U.S. Senate rejects bid to repeal 2001 war authorization – Reuters


Decades-old legislation has been invoked to justify US military operations in at least 22 countries

The US Senate overwhelmingly rejected a proposal to repeal a 2001 law that has been interpreted as granting sweeping wartime powers to the White House. Several presidents have cited the same measure as the legal basis for dozens of military interventions around the world for more than 20 years.

Introduced by Republican Senator Rand Paul to mark the 20th anniversary of the US invasion of Iraq, an amendment to overturn the 2001 Authorization to Use Military Force (AUMF) was defeated in a vote 9 votes to 86 this week. Only four lawmakers from each party, along with independent Senator Bernie Sanders, backed the legislation.

“Today I offered the United States Senate a chance to repeal the 9/11 war authorization to reclaim our constitutional power and send a message to the world that we are a nation of peace,” Paul said in a statement after Wednesday’s vote. “We should have risen above symbolism and…showed our respect for the Constitution, our loyalty to the rule of law and our sincere desire that peace, not perpetual war, be our legacy.”


The amendment would have repealed the U.S. War in Afghanistan authorization — which remains in effect even after U.S. forces withdraw from the country in 2021 — and ultimately repealed the AUMF itself after a six-month period. After that, the libertarian-leaning Republican said “Congress could debate exactly where and how to authorize the future force.”

The AUMF was signed into law by President George W. Bush on September 18, 2001, just days after al-Qaeda militants launched hijacked airliners at the World Trade Center in New York and the Pentagon in Washington. . While the bill was supposed to approve military action against the perpetrators of the terrorist attacks, it has been invoked by every president since Bush to sanction more than 40 different foreign interventions, according to the Congressional Research Service.

The broad language of the law has also been interpreted to justify operations targeting both al-Qaeda and its “associated forces” although it doesn’t actually contain the phrase. Nevertheless, Presidents Bush, Obama, Trump and Biden have acted on this broader reading, using the AUMF for military actions in at least 22 countries since 2001, beginning with Afghanistan.
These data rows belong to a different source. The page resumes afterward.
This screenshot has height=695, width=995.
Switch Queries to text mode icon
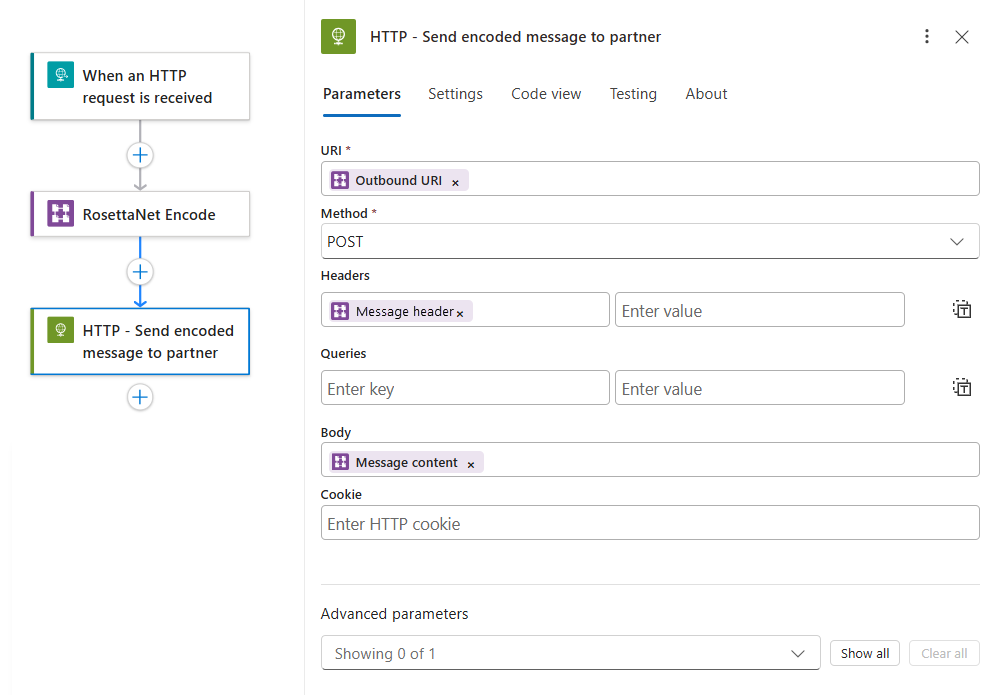962,387
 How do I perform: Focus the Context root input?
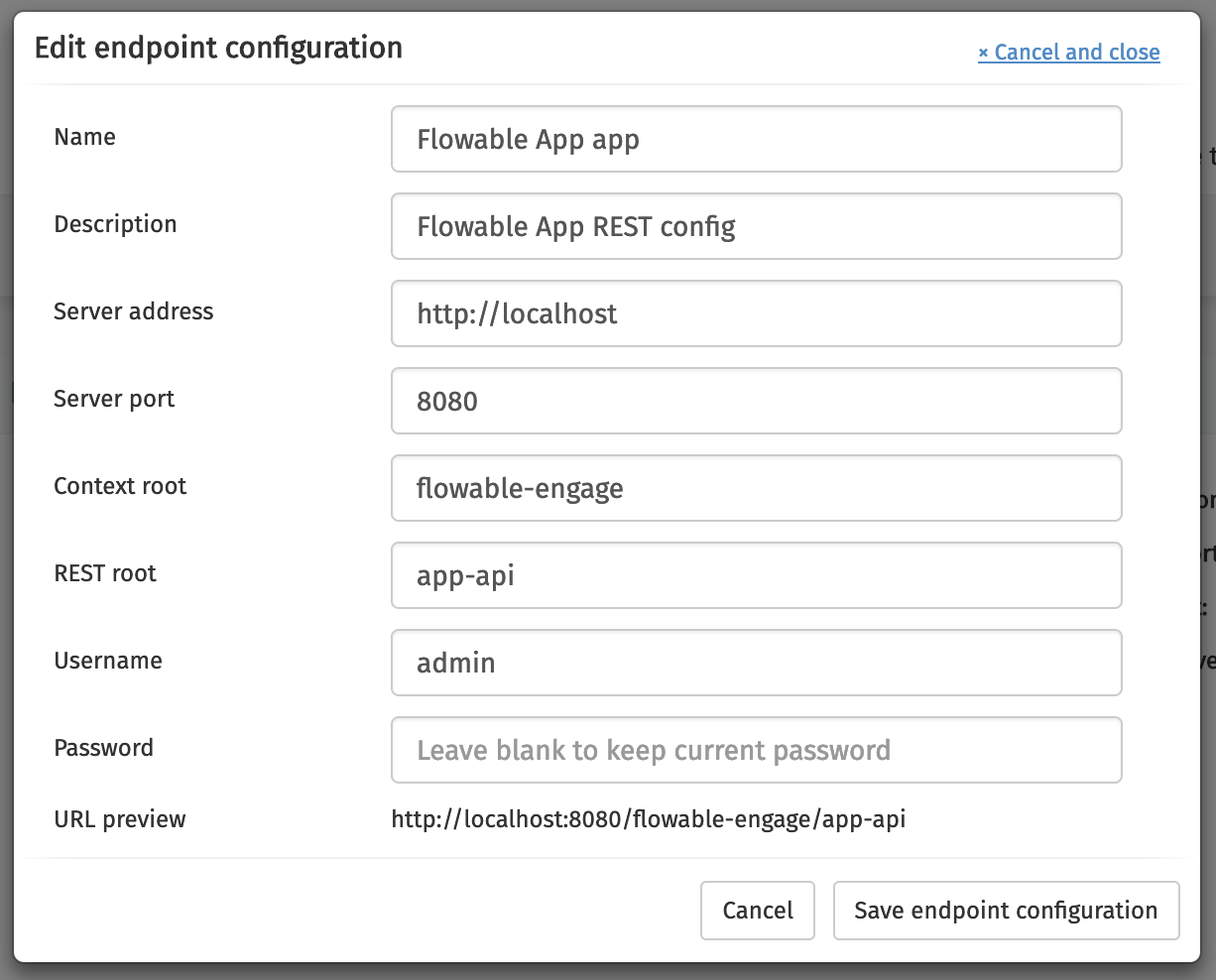click(x=756, y=488)
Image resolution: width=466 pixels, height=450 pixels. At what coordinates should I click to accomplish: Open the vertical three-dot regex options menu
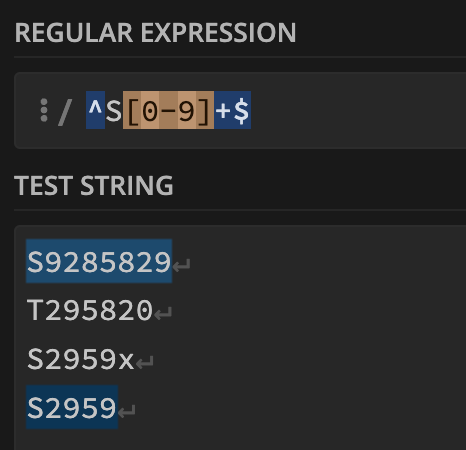point(44,110)
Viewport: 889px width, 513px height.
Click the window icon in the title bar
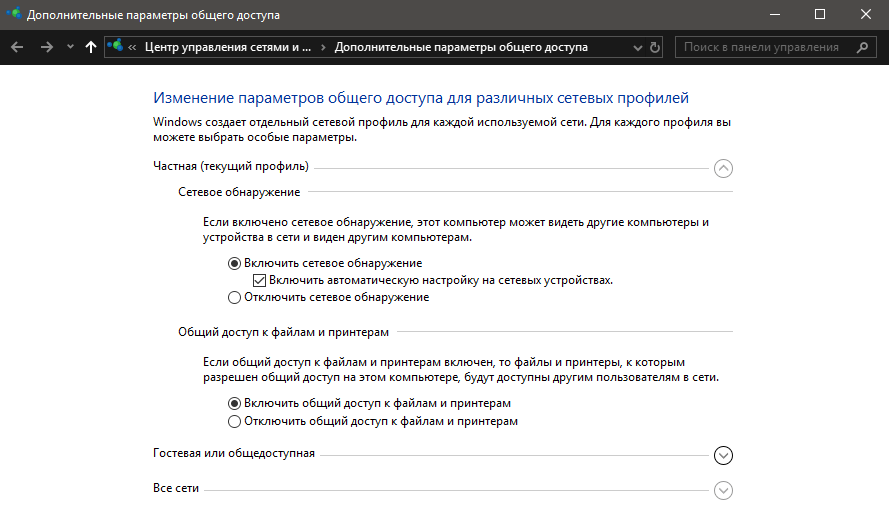12,15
Senator Paul vowed to continue efforts to repeal the authorization, insisting that Congress, not the president, is supposed to have war powers under the Constitution. He also co-sponsored a largely symbolic bill to revoke the separate AUMFs of 1991 and 2002, in hopes of officially ending the Gulf and Iraq wars. It enjoys some bipartisan support and was recently approved out of committee in a 13-8 vote, perhaps signaling it will fare better than Paul’s amendment.